2.6.1 – Implement teaching strategies for using ICT to expand curriculum learning opportunities for students;

and

 2.6.2 – Use effective teaching strategies to integrate ICT into learning and teaching programs to make selected content relevant and meaningful.SmartBoard

The use of the interactive whiteboard was an excellent choice of ICT integration into the learning environment because it enabled Chris to explain and demonstrate in real-time what he was trying to teach the students. Also, it mirrored what the students were seeing on their own laptops (or other IT device).

 

PROFESSIONAL PRACTICE

Standard 3 – Plan For and Implement Effective Teaching and Learning.

 3.2.2. – Plan and implement well-structured learning and teaching programs or lesson sequences that engage students and promote learning.

As mentioned above, Chris implemented a well-structured lesson which was filled with good content knowledge, which made it easy for the students to follow. This appears to create a rich learning environment with strong student engagement.

3.4.2. – Select and/or create and use a range of resources, including ICT, to engage students in their learning.

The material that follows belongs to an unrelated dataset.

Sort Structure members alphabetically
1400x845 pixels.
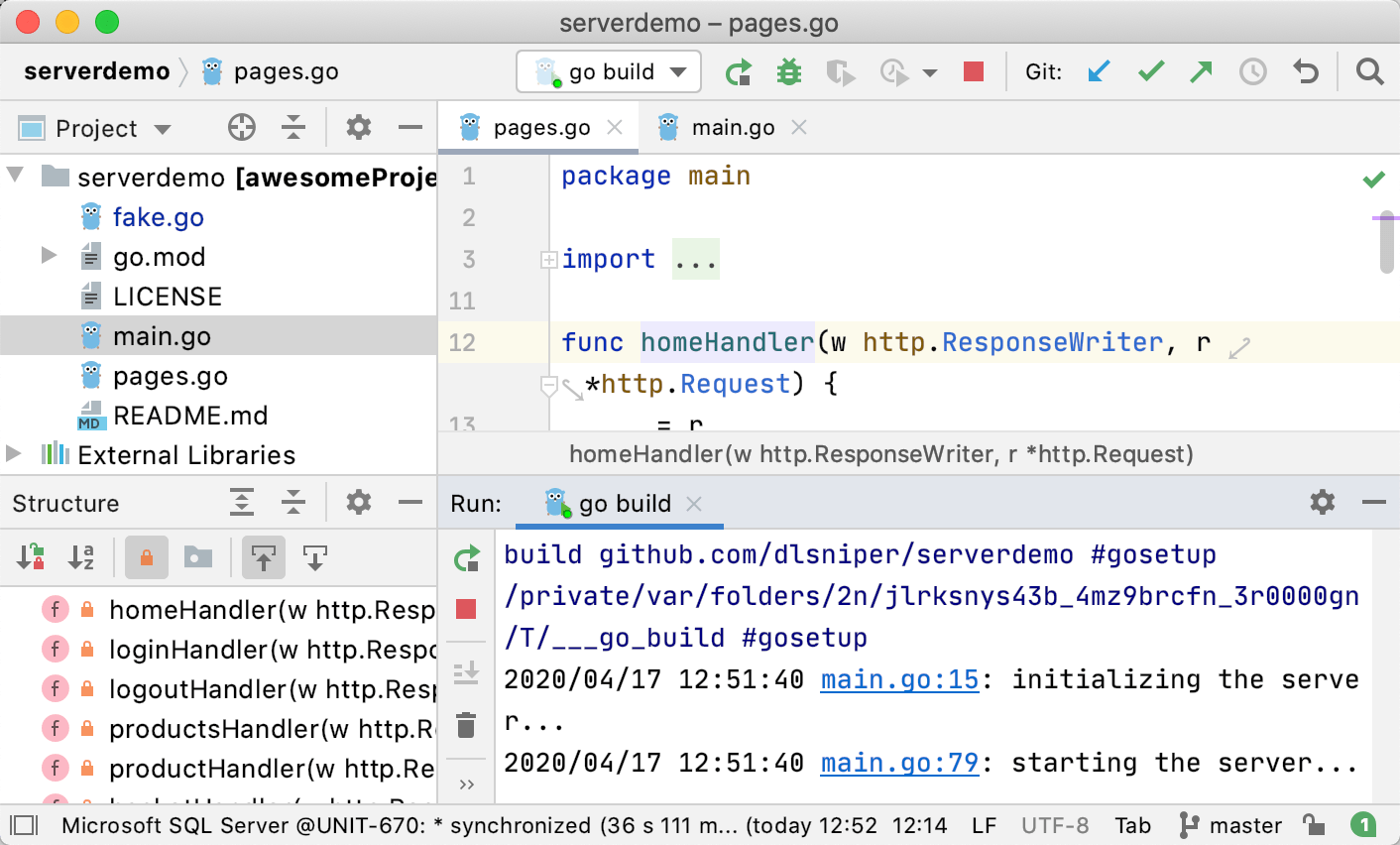[x=82, y=557]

During this lesson Chris integrated the use of a SmartBoard into his teaching as well as other ICT resources such as the Internet (and blog pages) and laptops/other IT devices for the students. This appeared to create an engaging environment where students were eager to learn. Also, learning was modified to suit what was being taught. The aim of this is to help students better understand the content, and therefore, hopefully the students are more likely to absorb the information (Mishra & Koehler 2006, pg. 1023).

3.5.2. – Use effective verbal and non-verbal communication strategies to support student understanding, participation, engagement and achievement.

I feel Chris managed the interactions in the classroom very well. He was able to control the students and get their attention when needed. To do this, he used techniques like ‘being silent’, asking students to close their laptops half way (so that they weren’t distracted by what was on their screen), and he was able to re-direct focus on to him by saying “eyes up here…”. Furthermore, Chris appears to physically move around the classroom well and this helps to keep students engaged and not stray ‘off task’. Finally, his body language is open and warming. This helps to create a nice feel in the class between him and the students, which ultimately leads to a rich and engaging learning environment.

 

Standard 4 – Create and Maintain Supportive and Safe Learning Environments.

4.2.2. – Demonstrate the capacity to organise classroom activities and provide clear directions.

As outlined above, Chris had a well-structured lesson which incorporated the use of a good range of ICT resources. His content knowledge was excellent and this made it easy for him to be able to provide clear instructions and demonstrations to his students (Shulman 1987, pg.9).

 Overall, I felt that this was a very good lesson as it appeared to be informative and interesting. The live interaction between the SmartBoard, the Internet (the example blog page that Chris was using), and the students and their laptops was amazing. This would truly have created an engaging and high-productive learning environment for the students.